• WHAT IS EXPECTED:
Please render the lines of the data starting at the line that contains "Screen dimensions: 783x600" and ending at the line that contains "pos(181,338)" as a JSON list of strings, one string per line, leaving out blank lines.

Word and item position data
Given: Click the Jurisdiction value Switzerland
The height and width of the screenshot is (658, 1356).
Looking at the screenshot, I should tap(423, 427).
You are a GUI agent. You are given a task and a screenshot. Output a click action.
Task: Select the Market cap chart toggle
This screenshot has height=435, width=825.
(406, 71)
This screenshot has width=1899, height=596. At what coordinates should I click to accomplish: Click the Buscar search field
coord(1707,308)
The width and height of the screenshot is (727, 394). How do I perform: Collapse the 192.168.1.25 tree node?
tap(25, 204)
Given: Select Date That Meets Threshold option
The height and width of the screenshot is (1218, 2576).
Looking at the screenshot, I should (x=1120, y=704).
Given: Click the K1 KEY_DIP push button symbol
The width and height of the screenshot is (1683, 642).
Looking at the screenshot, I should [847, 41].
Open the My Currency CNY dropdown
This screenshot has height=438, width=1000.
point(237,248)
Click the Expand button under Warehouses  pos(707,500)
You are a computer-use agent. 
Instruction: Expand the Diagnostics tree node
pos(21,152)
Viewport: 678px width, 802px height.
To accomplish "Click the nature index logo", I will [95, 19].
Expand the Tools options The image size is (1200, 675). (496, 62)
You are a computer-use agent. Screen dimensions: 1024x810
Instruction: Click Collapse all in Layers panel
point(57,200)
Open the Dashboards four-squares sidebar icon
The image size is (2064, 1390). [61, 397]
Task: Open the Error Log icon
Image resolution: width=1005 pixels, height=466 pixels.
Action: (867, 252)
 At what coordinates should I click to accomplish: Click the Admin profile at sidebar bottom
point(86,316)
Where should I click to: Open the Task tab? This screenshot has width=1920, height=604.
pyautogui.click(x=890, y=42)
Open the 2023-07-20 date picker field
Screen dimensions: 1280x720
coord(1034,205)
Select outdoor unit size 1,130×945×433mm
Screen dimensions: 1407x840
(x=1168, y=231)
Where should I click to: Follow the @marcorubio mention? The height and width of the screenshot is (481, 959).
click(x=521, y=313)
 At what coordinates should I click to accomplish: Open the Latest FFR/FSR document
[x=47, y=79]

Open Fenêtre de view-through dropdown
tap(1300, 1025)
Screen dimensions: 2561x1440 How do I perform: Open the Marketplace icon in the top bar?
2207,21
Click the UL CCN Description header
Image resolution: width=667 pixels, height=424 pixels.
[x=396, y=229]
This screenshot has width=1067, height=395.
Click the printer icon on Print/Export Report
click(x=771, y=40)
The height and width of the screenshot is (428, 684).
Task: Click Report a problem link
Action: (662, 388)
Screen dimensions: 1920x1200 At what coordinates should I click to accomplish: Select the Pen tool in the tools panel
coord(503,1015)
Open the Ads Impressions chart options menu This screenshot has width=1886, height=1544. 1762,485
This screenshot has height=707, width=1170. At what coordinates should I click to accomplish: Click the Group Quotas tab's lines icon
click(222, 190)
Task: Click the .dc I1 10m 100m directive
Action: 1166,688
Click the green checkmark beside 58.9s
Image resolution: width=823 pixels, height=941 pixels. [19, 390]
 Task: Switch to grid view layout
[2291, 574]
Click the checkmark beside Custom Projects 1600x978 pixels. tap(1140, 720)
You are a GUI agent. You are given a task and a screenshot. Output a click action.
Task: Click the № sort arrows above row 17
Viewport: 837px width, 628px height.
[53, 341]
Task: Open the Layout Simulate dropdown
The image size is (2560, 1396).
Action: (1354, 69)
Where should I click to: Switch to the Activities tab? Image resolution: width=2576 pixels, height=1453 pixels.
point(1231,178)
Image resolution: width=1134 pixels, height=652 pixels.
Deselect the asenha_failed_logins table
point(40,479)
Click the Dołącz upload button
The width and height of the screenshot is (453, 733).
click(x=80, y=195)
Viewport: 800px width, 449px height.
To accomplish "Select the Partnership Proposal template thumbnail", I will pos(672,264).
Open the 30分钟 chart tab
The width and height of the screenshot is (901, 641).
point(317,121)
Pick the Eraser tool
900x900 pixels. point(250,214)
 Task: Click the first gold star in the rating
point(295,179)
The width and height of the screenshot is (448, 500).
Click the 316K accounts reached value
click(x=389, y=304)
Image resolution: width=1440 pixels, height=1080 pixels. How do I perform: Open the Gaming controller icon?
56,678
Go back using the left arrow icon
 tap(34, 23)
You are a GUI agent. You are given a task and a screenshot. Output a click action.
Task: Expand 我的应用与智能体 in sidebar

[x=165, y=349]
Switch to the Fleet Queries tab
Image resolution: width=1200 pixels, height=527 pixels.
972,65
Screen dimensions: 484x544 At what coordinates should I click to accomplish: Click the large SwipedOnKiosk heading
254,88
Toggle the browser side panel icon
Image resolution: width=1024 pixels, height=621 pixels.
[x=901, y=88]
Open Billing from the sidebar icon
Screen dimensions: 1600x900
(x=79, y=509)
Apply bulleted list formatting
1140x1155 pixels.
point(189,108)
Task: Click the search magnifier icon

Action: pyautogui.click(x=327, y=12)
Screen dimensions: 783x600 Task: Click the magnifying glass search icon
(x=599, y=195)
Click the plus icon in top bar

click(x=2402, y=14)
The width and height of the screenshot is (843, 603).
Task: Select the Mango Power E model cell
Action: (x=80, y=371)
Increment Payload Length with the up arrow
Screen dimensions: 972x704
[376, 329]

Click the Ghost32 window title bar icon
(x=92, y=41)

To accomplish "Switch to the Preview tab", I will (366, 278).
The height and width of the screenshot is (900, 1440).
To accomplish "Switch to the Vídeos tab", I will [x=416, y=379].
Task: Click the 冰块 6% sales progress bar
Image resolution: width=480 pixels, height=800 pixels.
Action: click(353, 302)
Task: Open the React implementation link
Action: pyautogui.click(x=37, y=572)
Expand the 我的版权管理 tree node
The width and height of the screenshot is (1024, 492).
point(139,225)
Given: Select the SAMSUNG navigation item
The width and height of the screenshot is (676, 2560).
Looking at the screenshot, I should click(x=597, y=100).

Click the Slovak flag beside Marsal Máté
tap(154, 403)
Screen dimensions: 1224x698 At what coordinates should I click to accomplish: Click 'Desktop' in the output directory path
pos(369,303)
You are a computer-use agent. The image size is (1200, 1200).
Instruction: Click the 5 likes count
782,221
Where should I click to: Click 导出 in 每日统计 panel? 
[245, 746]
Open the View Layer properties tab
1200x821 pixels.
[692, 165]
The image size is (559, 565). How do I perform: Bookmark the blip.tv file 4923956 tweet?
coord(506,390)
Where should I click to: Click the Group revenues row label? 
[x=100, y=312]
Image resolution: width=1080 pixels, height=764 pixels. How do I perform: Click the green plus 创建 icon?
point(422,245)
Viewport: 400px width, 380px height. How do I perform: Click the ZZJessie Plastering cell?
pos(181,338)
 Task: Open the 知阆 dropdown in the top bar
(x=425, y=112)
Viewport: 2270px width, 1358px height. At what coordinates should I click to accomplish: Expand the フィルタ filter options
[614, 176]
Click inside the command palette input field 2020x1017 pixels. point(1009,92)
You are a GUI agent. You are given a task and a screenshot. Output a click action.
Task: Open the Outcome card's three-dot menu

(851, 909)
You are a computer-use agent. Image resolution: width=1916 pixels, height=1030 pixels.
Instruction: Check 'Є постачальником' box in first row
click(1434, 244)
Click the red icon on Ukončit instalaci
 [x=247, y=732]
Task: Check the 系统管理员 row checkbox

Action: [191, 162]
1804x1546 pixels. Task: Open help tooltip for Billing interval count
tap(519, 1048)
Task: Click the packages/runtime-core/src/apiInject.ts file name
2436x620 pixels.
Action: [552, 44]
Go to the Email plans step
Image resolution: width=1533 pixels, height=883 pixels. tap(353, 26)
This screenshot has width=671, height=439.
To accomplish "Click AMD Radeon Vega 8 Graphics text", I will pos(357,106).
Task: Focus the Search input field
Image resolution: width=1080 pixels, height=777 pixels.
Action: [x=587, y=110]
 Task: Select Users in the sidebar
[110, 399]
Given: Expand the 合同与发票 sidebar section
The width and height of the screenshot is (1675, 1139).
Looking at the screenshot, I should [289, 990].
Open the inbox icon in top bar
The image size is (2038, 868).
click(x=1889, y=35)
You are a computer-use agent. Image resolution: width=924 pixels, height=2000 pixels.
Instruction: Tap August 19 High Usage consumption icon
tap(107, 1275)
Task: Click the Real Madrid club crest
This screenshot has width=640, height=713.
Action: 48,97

• COMPLETE OUTPUT:
[
  "Screen dimensions: 783x600 Task: Click the magnifying glass search icon",
  "(x=599, y=195)",
  "Click the plus icon in top bar",
  "click(x=2402, y=14)",
  "The width and height of the screenshot is (843, 603).",
  "Task: Select the Mango Power E model cell",
  "Action: (x=80, y=371)",
  "Increment Payload Length with the up arrow",
  "Screen dimensions: 972x704",
  "[376, 329]",
  "Click the Ghost32 window title bar icon",
  "(x=92, y=41)",
  "To accomplish \"Switch to the Preview tab\", I will (366, 278).",
  "The height and width of the screenshot is (900, 1440).",
  "To accomplish \"Switch to the Vídeos tab\", I will [x=416, y=379].",
  "Task: Click the 冰块 6% sales progress bar",
  "Image resolution: width=480 pixels, height=800 pixels.",
  "Action: click(353, 302)",
  "Task: Open the React implementation link",
  "Action: pyautogui.click(x=37, y=572)",
  "Expand the 我的版权管理 tree node",
  "The width and height of the screenshot is (1024, 492).",
  "point(139,225)",
  "Given: Select the SAMSUNG navigation item",
  "The width and height of the screenshot is (676, 2560).",
  "Looking at the screenshot, I should click(x=597, y=100).",
  "Click the Slovak flag beside Marsal Máté",
  "tap(154, 403)",
  "Screen dimensions: 1224x698 At what coordinates should I click to accomplish: Click 'Desktop' in the output directory path",
  "pos(369,303)",
  "You are a computer-use agent. The image size is (1200, 1200).",
  "Instruction: Click the 5 likes count",
  "782,221",
  "Where should I click to: Click 导出 in 每日统计 panel? ",
  "[245, 746]",
  "Open the View Layer properties tab",
  "1200x821 pixels.",
  "[692, 165]",
  "The image size is (559, 565). How do I perform: Bookmark the blip.tv file 4923956 tweet?",
  "coord(506,390)",
  "Where should I click to: Click the Group revenues row label? ",
  "[x=100, y=312]",
  "Image resolution: width=1080 pixels, height=764 pixels. How do I perform: Click the green plus 创建 icon?",
  "point(422,245)",
  "Viewport: 400px width, 380px height. How do I perform: Click the ZZJessie Plastering cell?",
  "pos(181,338)"
]